### Task
Print the data that follows exactly as it stands, from its first line through the line containing "Automotive (60, 1946)", and stop there.

### Data records

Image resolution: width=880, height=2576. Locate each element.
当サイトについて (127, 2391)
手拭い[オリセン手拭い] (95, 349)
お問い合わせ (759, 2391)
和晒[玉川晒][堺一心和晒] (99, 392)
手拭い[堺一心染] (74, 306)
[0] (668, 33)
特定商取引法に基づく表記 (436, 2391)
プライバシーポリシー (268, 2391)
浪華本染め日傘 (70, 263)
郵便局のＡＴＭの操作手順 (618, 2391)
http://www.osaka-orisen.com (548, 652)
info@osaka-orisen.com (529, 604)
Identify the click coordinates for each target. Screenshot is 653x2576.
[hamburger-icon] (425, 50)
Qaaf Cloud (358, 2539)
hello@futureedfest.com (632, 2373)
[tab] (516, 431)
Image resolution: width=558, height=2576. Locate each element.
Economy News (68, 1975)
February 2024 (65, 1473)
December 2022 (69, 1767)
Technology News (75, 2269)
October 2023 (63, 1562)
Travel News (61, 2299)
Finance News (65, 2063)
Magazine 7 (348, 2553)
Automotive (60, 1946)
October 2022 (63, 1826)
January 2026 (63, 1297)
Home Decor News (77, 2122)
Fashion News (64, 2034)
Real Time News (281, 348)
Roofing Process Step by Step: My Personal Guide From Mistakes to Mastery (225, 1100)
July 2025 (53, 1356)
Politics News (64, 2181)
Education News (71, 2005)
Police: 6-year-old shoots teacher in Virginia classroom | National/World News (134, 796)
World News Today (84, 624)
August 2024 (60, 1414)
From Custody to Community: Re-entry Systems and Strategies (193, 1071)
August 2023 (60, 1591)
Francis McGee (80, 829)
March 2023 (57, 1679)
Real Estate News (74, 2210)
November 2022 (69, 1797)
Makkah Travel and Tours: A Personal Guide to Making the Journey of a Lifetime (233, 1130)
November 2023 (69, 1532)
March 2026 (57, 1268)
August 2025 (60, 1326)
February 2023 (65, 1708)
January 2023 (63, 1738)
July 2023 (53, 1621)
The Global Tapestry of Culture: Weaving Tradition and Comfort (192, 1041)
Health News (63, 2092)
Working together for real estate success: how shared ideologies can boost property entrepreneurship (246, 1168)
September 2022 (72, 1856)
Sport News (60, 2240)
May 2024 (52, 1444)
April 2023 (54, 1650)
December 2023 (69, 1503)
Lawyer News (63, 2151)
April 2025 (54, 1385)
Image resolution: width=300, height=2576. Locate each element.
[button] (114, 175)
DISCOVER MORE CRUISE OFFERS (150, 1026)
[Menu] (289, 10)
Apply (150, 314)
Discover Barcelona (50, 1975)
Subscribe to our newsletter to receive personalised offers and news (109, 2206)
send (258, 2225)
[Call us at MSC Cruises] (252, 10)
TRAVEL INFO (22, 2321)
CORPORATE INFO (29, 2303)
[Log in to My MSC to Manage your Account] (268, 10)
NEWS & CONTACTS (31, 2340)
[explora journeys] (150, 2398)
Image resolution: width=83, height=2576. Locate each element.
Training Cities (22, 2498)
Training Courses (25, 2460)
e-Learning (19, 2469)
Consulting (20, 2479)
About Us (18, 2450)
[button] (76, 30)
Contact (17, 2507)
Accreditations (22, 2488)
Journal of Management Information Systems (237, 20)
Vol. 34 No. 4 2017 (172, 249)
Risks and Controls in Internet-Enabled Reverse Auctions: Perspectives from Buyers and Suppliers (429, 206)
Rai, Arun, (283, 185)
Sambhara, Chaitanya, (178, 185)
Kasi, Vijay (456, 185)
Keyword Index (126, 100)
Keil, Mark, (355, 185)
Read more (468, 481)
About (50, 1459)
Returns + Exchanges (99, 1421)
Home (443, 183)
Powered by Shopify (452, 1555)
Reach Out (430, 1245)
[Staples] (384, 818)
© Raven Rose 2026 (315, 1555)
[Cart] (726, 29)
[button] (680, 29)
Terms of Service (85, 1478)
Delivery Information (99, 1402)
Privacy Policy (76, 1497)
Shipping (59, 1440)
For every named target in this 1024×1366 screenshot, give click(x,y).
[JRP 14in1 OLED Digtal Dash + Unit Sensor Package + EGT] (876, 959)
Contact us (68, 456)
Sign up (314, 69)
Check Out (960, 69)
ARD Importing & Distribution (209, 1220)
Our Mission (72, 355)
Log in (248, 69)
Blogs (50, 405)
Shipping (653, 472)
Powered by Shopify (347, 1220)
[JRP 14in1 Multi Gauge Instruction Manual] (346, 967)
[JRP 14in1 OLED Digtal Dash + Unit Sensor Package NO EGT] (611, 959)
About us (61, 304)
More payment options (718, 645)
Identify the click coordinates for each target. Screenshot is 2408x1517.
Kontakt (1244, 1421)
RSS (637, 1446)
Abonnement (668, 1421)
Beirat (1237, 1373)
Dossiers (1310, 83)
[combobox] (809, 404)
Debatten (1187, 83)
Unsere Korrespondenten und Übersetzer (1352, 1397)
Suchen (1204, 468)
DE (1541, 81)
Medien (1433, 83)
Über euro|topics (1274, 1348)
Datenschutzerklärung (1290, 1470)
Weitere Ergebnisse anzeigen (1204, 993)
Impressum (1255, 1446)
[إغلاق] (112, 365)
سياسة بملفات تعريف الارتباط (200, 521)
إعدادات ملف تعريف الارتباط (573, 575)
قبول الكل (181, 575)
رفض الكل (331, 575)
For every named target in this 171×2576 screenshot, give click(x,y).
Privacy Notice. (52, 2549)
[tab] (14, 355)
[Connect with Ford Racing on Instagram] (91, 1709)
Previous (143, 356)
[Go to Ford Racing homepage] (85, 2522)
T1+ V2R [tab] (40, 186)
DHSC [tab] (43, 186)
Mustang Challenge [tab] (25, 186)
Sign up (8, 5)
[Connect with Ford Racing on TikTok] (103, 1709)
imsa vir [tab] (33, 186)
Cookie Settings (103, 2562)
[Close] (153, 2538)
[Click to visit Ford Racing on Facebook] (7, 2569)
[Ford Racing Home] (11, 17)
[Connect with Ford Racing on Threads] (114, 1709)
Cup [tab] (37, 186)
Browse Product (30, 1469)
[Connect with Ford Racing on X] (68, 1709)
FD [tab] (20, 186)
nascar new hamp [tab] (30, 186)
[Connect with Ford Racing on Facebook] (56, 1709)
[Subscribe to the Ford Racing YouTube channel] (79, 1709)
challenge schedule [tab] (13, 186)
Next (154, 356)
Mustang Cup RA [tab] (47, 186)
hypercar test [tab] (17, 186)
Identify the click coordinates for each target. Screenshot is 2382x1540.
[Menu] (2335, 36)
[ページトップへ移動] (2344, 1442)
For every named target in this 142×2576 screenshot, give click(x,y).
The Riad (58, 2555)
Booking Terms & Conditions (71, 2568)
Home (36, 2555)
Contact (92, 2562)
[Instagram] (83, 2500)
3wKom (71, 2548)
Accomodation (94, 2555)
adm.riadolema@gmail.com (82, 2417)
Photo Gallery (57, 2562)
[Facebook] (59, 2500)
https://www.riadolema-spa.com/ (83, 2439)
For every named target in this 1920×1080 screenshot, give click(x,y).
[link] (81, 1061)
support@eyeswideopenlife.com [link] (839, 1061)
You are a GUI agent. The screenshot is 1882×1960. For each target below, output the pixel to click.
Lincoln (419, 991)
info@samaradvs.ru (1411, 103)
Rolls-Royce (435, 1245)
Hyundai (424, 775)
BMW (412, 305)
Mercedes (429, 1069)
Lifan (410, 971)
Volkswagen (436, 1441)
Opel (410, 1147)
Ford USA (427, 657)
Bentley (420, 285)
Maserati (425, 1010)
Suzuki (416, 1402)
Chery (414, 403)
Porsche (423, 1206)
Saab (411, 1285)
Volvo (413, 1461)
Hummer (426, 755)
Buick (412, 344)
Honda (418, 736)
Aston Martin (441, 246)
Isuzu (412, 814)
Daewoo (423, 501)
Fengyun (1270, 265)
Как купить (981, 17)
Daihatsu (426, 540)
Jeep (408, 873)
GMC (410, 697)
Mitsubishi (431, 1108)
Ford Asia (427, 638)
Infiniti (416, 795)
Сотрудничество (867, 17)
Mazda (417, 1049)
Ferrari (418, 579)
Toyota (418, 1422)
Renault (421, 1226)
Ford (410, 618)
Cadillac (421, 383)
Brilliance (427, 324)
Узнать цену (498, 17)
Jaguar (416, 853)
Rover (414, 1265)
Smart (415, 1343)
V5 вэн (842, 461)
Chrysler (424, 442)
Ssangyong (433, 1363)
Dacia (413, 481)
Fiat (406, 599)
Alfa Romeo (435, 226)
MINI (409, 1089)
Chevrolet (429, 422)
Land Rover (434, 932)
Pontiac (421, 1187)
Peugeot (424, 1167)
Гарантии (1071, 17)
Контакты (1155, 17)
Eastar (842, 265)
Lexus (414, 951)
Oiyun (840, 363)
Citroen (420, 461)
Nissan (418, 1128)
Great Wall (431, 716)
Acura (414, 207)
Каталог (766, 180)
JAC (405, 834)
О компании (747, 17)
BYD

### Exercise result
Image resolution: width=880, height=2576. Locate each element.
当サイトについて (127, 2391)
手拭い[オリセン手拭い] (95, 349)
お問い合わせ (759, 2391)
和晒[玉川晒][堺一心和晒] (99, 392)
手拭い[堺一心染] (74, 306)
[0] (668, 33)
特定商取引法に基づく表記 (436, 2391)
プライバシーポリシー (268, 2391)
浪華本染め日傘 (70, 263)
郵便局のＡＴＭの操作手順 (618, 2391)
http://www.osaka-orisen.com (548, 652)
info@osaka-orisen.com (529, 604)
Identify the click coordinates for each target. Screenshot is 653x2576.
[hamburger-icon] (425, 50)
Qaaf Cloud (358, 2539)
hello@futureedfest.com (632, 2373)
[tab] (516, 431)
Image resolution: width=558, height=2576. Locate each element.
Economy News (68, 1975)
February 2024 (65, 1473)
December 2022 (69, 1767)
Technology News (75, 2269)
October 2023 (63, 1562)
Travel News (61, 2299)
Finance News (65, 2063)
Magazine 7 (348, 2553)
Automotive (60, 1946)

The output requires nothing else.